Records for processing:
--------------------

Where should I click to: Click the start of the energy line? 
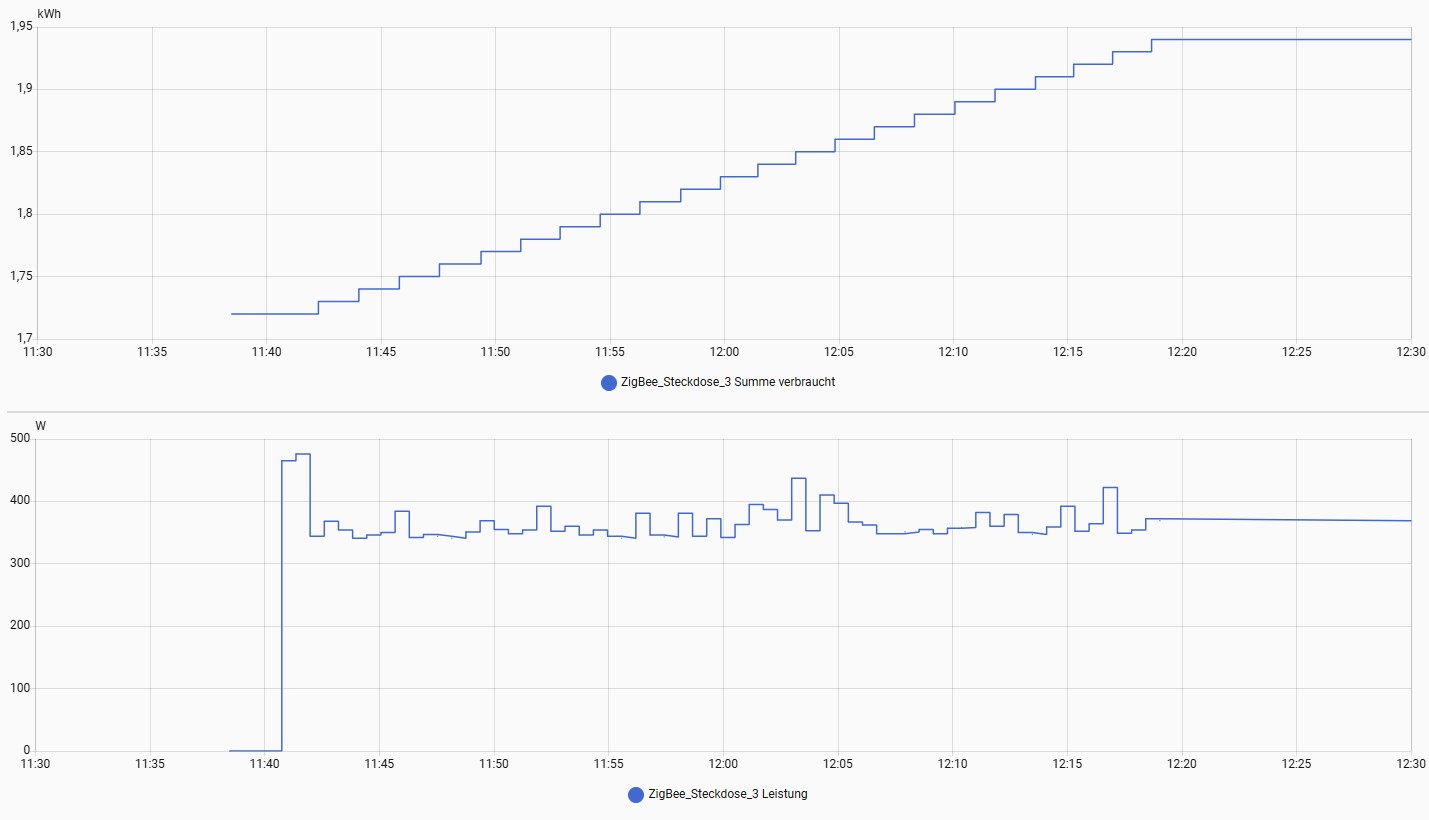click(x=233, y=314)

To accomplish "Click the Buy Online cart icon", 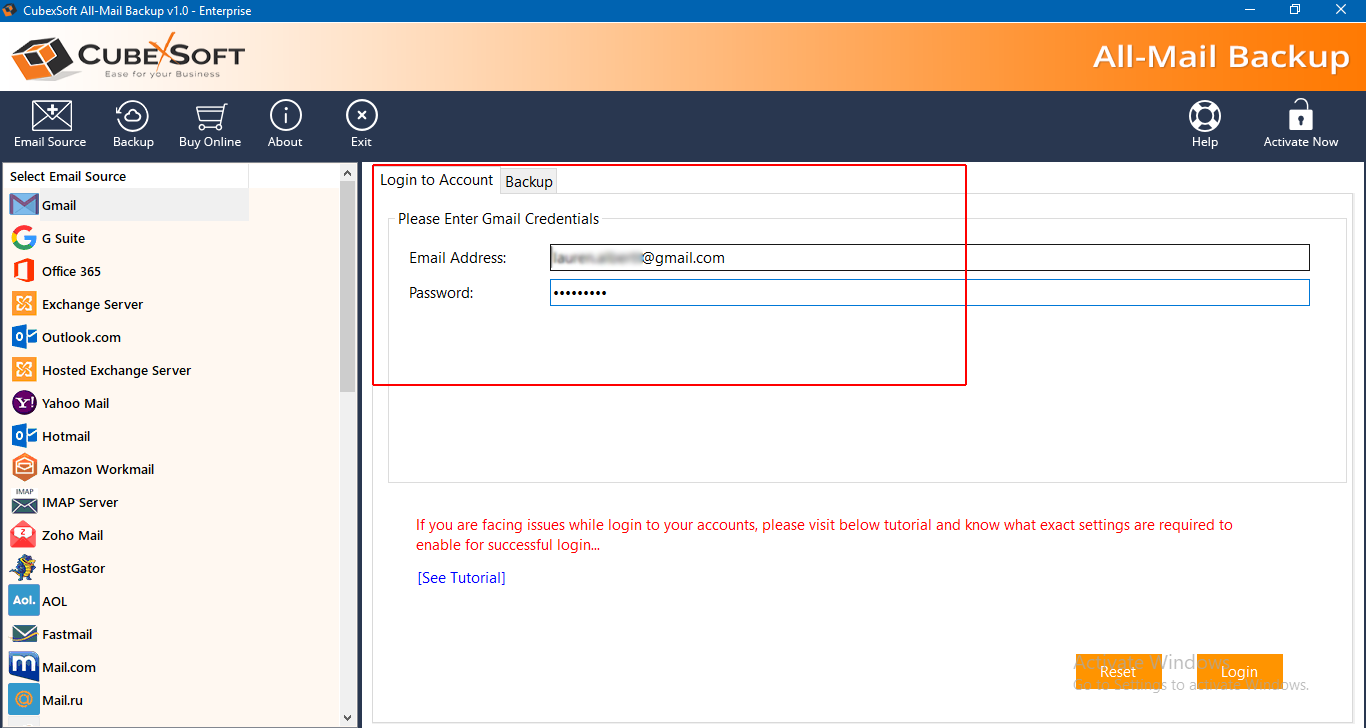I will pos(210,117).
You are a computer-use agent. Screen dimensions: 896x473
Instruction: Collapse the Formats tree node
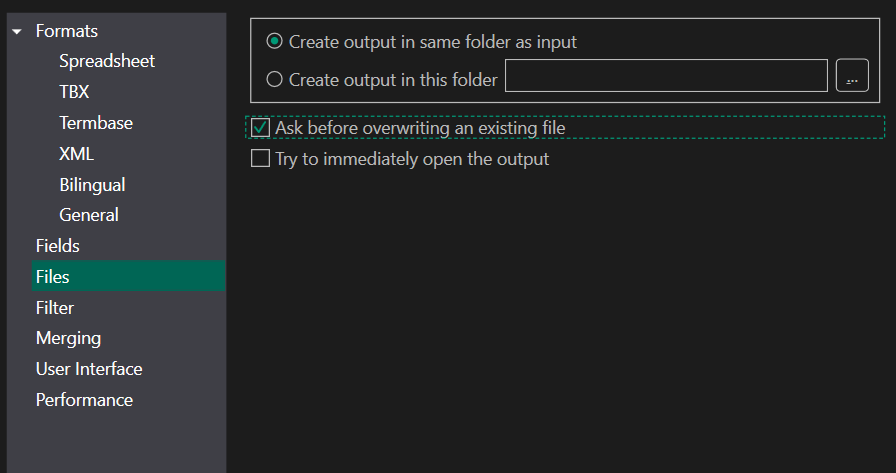coord(17,32)
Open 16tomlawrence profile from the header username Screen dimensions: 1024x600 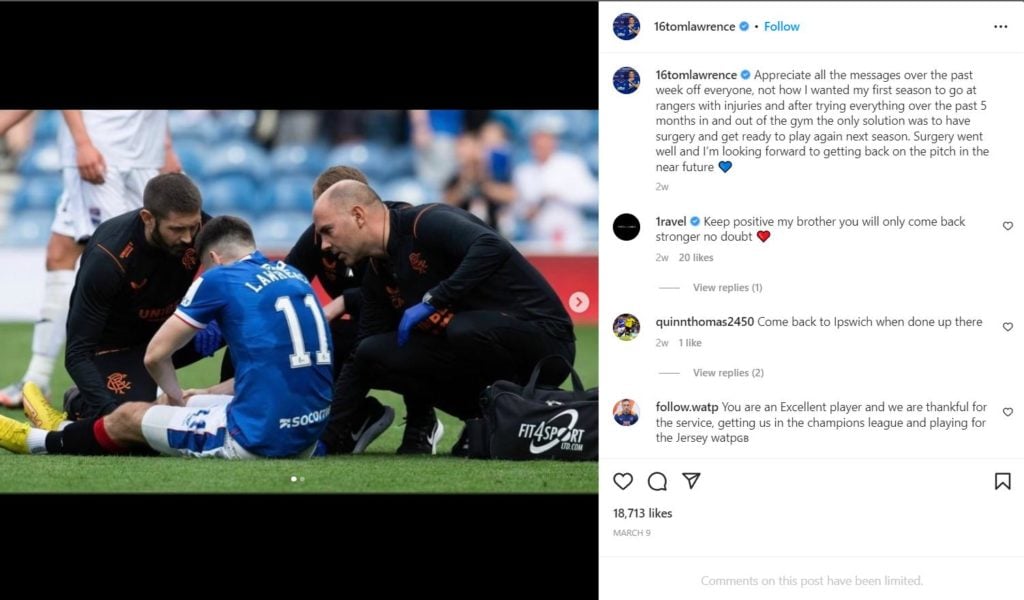pyautogui.click(x=694, y=27)
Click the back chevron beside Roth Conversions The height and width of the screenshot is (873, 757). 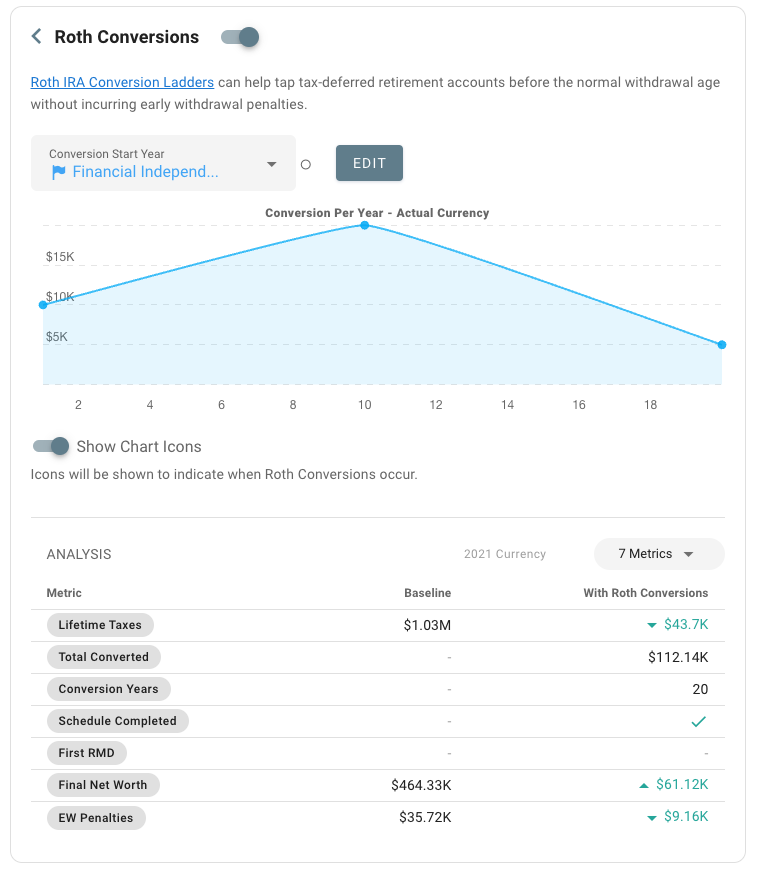[x=36, y=37]
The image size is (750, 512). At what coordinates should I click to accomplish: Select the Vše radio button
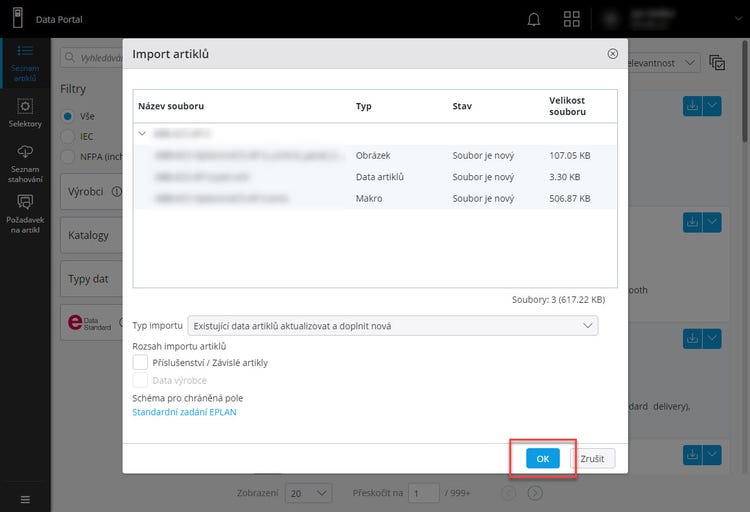(x=68, y=115)
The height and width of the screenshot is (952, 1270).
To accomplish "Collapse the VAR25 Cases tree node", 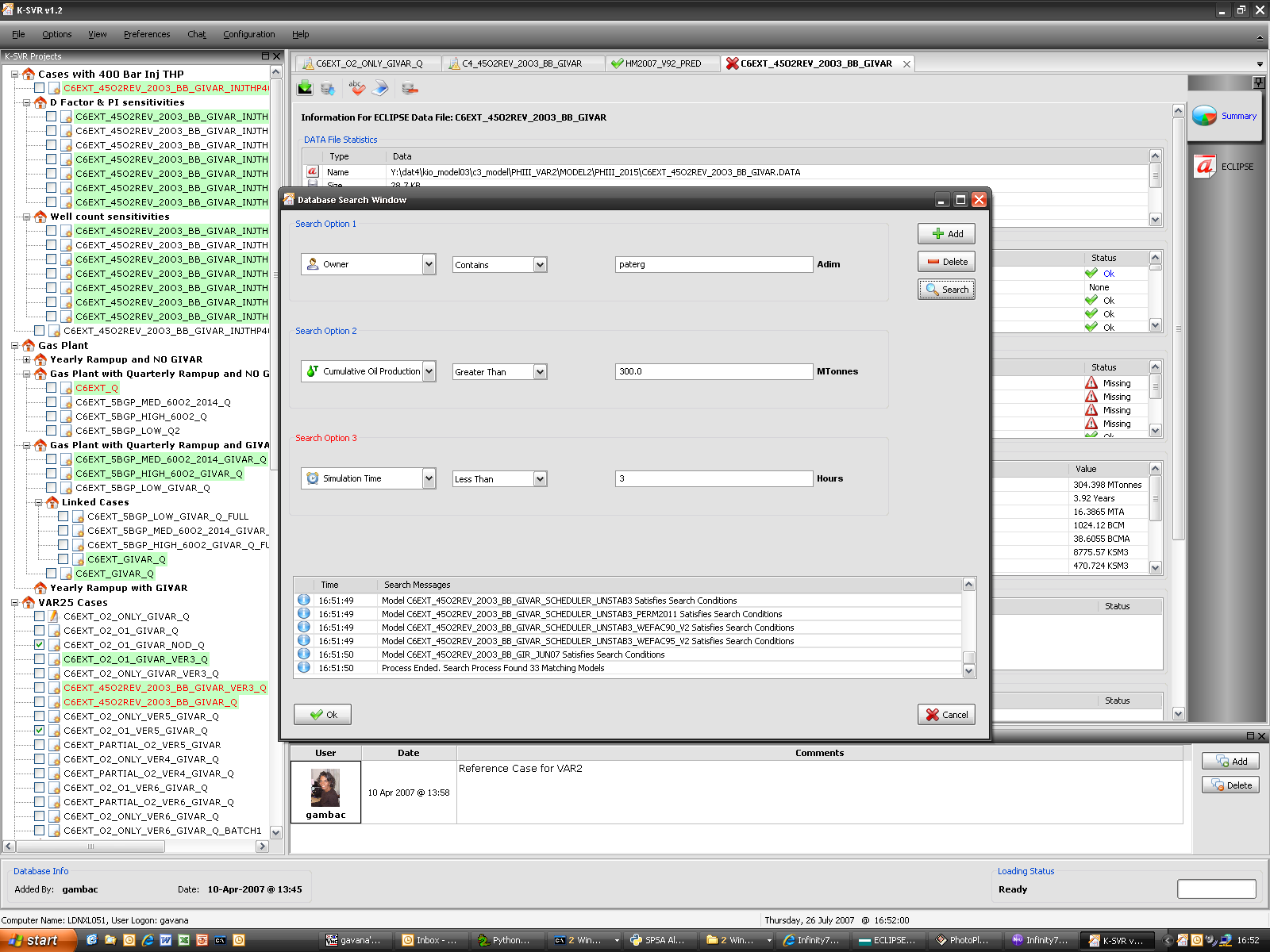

--------------------

Activity:
What the answer must hold is the exact text of every line from the one containing "The height and width of the screenshot is (952, 1270)." through the end of the data, minus any pictures.

Your response:
The height and width of the screenshot is (952, 1270).
To accomplish "Collapse the VAR25 Cases tree node", 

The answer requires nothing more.